• [Work to complete]
Could you copy every line of the data that contains "text"?

[Stored records]
[Start of Attachment]
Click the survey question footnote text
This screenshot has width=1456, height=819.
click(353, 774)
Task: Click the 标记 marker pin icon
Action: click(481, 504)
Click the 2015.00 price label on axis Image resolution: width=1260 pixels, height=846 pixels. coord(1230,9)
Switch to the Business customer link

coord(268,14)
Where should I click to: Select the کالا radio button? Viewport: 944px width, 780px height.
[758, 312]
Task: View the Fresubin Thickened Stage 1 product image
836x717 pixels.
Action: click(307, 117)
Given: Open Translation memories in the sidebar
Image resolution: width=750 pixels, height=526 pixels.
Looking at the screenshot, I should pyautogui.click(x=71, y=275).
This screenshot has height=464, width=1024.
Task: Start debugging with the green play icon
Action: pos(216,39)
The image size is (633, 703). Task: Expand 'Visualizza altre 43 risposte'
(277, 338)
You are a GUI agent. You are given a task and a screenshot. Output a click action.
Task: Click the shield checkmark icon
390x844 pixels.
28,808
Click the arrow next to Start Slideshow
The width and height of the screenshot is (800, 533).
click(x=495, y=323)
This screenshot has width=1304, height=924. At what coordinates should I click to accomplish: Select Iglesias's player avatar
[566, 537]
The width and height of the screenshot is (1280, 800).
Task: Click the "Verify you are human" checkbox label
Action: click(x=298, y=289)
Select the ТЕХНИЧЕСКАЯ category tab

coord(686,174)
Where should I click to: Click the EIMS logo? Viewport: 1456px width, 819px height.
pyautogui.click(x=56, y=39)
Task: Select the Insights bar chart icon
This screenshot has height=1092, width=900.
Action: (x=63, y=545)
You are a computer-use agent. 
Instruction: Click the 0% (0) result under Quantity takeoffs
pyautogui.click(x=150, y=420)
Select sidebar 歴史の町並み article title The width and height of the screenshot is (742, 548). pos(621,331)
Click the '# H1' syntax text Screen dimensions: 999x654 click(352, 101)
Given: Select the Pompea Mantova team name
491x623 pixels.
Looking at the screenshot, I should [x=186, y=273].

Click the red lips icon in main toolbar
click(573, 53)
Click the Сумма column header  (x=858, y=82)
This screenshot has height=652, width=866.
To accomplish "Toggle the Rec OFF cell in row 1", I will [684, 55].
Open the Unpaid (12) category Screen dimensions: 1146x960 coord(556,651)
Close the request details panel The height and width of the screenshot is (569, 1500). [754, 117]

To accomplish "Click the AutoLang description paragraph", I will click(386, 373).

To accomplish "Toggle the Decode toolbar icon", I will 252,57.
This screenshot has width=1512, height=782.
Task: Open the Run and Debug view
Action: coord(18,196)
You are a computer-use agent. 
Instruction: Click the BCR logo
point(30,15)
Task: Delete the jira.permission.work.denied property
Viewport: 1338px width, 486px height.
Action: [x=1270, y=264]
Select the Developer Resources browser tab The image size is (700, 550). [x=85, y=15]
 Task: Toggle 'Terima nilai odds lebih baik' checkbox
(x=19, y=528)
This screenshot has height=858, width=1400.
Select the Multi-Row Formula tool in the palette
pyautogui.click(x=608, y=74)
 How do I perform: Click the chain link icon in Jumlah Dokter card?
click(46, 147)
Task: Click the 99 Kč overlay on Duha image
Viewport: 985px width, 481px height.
[End of Attachment]
• [Answer below]
Click the survey question footnote text
Click the '# H1' syntax text Screen dimensions: 999x654 click(352, 101)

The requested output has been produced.